*Tugas*:
Dari teks tentang jenis wilayah perairan, ambil bagian yang dibuka dengan kata-kata berisi "1. 3.      Zona" dan ditutup dengan "maupun pesawat terbang asing berhak melintas diatasnya.". Salin bagian itu tanpa mengubah satu huruf pun.

*Kutipan Teks*:
Beberapa jenis wilayah perairan .Sebelum beranjak lebih jauh mengenai garis pangkal lurus kepulauan, mari kita lihat sekilas mengenai beberapa wilayah perairan yang berlaku secara internasional berdasarkan UNCLOS 1982 berikut ini :

  1. Perairan Pedalaman :

Adalah perairan yang terletak pada sisi darat dari garis pangkal yang dipakai untuk menetapkan laut territorial suatu Negara. Perairan pedalaman ini diperoleh dari menarik garis penutup pada mulut sungai, teluk, dan pelabuhan yang berada pada perairan kepulauanya. Pada perairan pedalaman, kedaulatan Negara berlaku mutlak baik di laut mapun udara tanpa adanya pengecualian dari ketentuan Hukum Internasional seprti Hak Lintas Damai, dan lainya.

  1. Laut territorial :

Laut yang memiliki kedaulatan sebagaimana diwilayah darat dan ditarik 12 mill dari garis pangkal. Pada laut territorial ini Negara berhak mempertahankan kedaulatan udara dan lautnya namun demikian ada pengecualian melalui hak lintas damai (Innocent passage) bagi kapal-kapal asing.

 

  1. 3.      Zona tambahan (Contigeus Zone)  :  

24 Mill dari garis pangkal, pada zona tambahan ini Negara hanya memiliki hak berdaulat pada permukaan laut dan terbatas pada pelanggaran-pelanggaran tertentu seperti bea cukai, saniter, dan imigrasi. Pada wilayah ini Negara tidak memiliki kedaulatan pada wilayah udaranya sehingga pesawat terbang asing berhak melintas diatasnya.

  1. ZEE (Zona Ekonomi Eklusif) :

wilayah laut 200 mill dari garis pamgkal, pada wilayah ini Negara memiliki kedaulatan pada kolong air berupa pemanfaatan SDA hayati yang terdapat pada kolong air tersebut. Dengan demikian, permukaan laut dan wilayah udaranya adalah merupakan wilayah laut bebas sehingga kapal maupun pesawat terbang asing berhak melintas diatasnya.

  1. Laut Bebas :

Adalah area diluar ZEE yang telah ditetapkan sebagai Common heritage of all mankind sehingga tidak dapat dilakukan klaim dari Negara manapun untuk menguasai, namun berhak untuk memanfaatkan. Jadi baik ruang udara maupun wilayah laut dari laut bebas ini bebas bagi seluruh kapal dan pesawat terbang untuk melintasinya.

*Data Tersedia*:

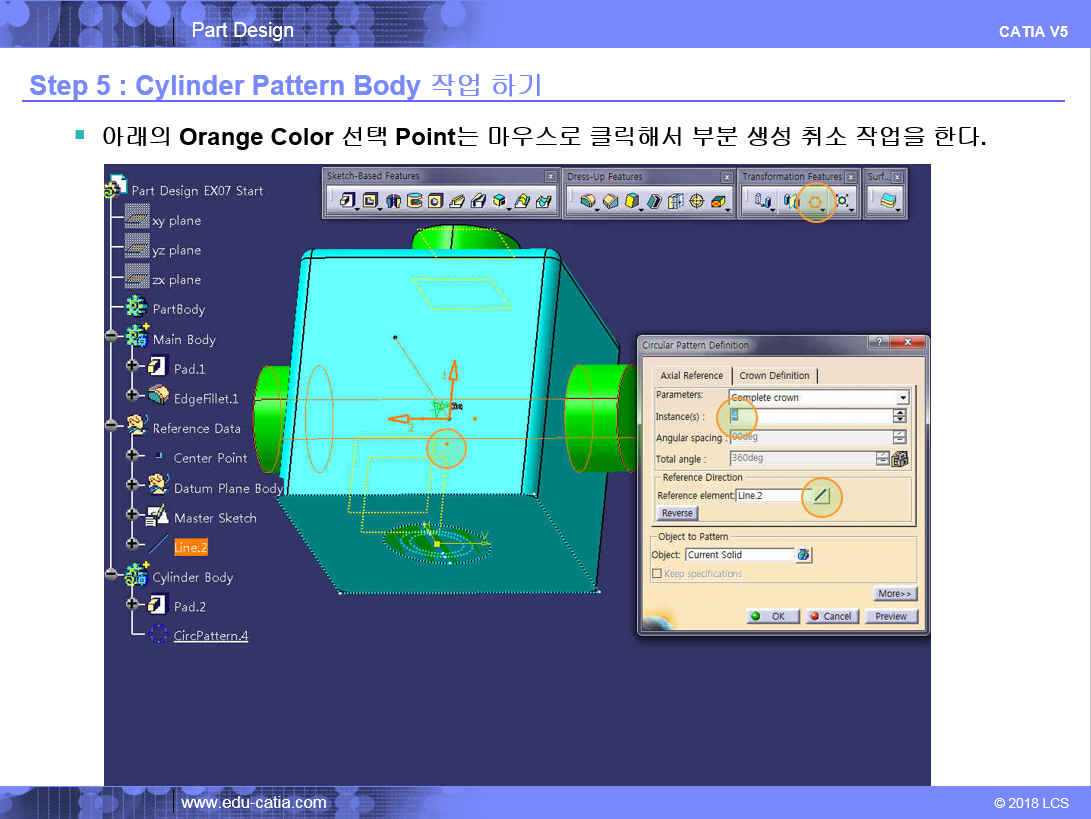Screen dimensions: 1091x819
Task: Expand the Pad.2 tree node
Action: tap(132, 606)
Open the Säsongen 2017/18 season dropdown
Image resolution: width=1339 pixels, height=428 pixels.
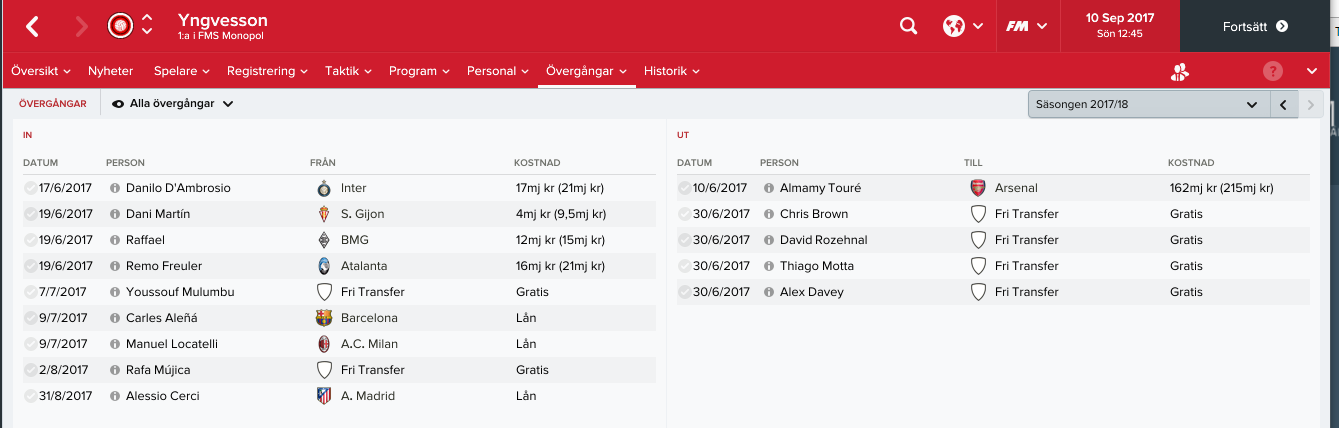pyautogui.click(x=1148, y=104)
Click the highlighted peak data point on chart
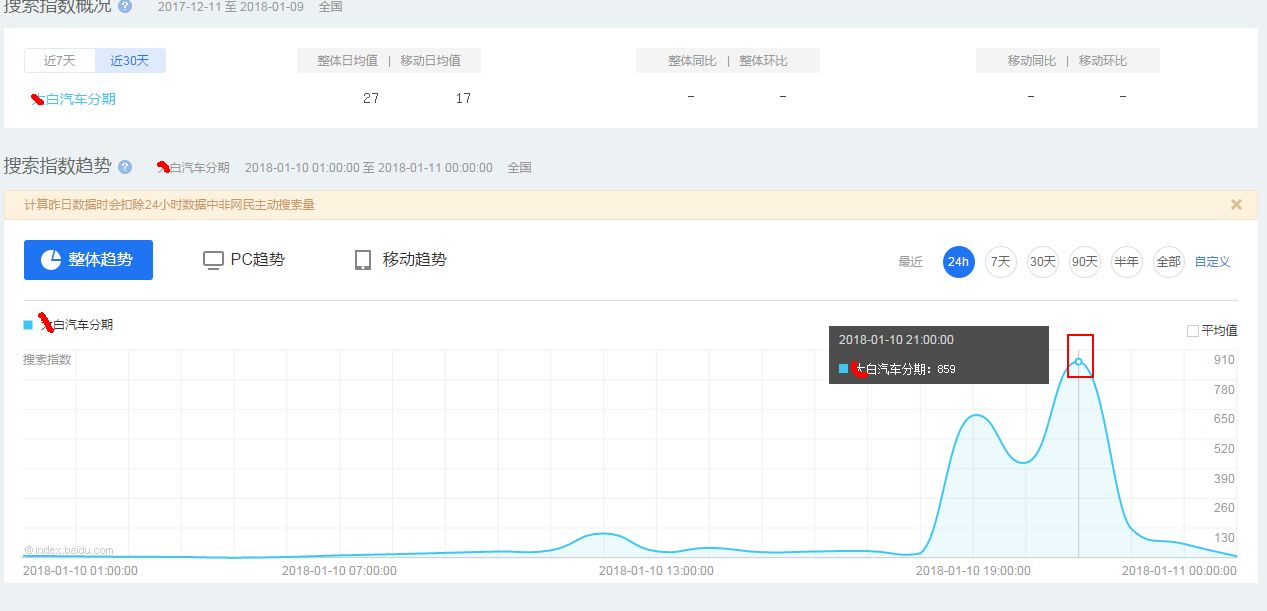This screenshot has height=611, width=1267. [x=1078, y=361]
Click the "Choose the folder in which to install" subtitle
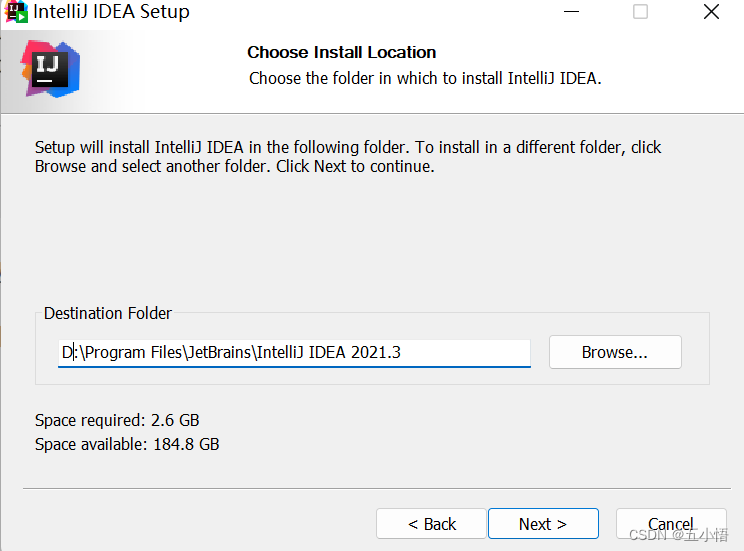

*Jawaban*:
1. 3.      Zona tambahan (Contigeus Zone)  :  

24 Mill dari garis pangkal, pada zona tambahan ini Negara hanya memiliki hak berdaulat pada permukaan laut dan terbatas pada pelanggaran-pelanggaran tertentu seperti bea cukai, saniter, dan imigrasi. Pada wilayah ini Negara tidak memiliki kedaulatan pada wilayah udaranya sehingga pesawat terbang asing berhak melintas diatasnya.

  1. ZEE (Zona Ekonomi Eklusif) :

wilayah laut 200 mill dari garis pamgkal, pada wilayah ini Negara memiliki kedaulatan pada kolong air berupa pemanfaatan SDA hayati yang terdapat pada kolong air tersebut. Dengan demikian, permukaan laut dan wilayah udaranya adalah merupakan wilayah laut bebas sehingga kapal maupun pesawat terbang asing berhak melintas diatasnya.